A global business with 2000+ users aims to become fully compliant with Global Data Protection Regulation (EU GDPR) by May 2018. REMORA was contracted to define and implement the steps to make the Client’s company compliant with EU GDPR by addressing the requirements of EU GDPR across the Client’s global offices.

REMORA: Services performed

The challenge: distributed data storage facilities, both on premises and in the cloud; extensive use of stored data in company’s operational activities; use of various platforms and cloud-based analytical tools.

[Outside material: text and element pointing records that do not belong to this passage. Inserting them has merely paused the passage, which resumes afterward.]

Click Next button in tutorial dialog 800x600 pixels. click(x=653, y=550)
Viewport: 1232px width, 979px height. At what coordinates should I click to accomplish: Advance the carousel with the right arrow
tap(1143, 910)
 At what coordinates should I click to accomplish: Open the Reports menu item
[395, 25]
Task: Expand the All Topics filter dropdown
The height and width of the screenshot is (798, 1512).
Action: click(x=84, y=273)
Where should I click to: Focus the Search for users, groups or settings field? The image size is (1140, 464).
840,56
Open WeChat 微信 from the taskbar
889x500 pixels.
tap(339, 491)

REMORA designed a phased EU GDPR Readiness Project with company-specific goals, execution plan and deliverables addressing scope, regulation, discovery, implementation and governance.

Elapsed Time: 5 months

Observations and Approach

The high level of awareness by personnel of the potential issues associated with the new regulation assisted greatly in establishing a set of actions required to make the Client’s company fully compliant.  The compliance systems already in place were up-to date but did not reflect the challenges of EU GDPR. REMORA focussed on 3 key areas crucial for business continuity under EU GDPR:

  1. Governance and compliance: develop a global data classification and storage policy that will both ensure privacy of the data stored and protect the individual’s rights to data privacy.
  2. Enforcement: ensure the Client’s company can monitor and track all data movements and prevent sensitive data leaks beyond the perimeter of the organisation.
  3. Seeking consent: the nature of the business is that data is a key asset in which case a key challenge is to seek, obtain and record consent to process personal data.

The project was run in close cooperation with all 10 of the Client’s functional departments.

Deliverables and Conclusions

A comprehensive set of documentation.

A coherent data management process that is in line with current best practices, including ISO and NIST-approved processes and procedures for:

  • Data Classification Policy
  • Standard Operating Policies and Procedures
  • Revised software and infrastructure requirements for EU GDPR compliance.

On completion REMORA delivered staged training to the firm’s personnel to ensure every employee fully understands and adheres to the new data collection and retention policies and procedures and is aware of the consequences of non-compliance with the policies and regulations that arise under EU GDPR.

The Outcome

  • Appropriate controls are in place to manage data infrastructure and fully prepare the company for EU GDPR;
  • A revision of the firm’s Policies & Procedures with Operations, Legal, Compliance and HR;
  • Personnel are trained on new policies and regulations.

The Client is happy with the results of the EU GDPR readiness project.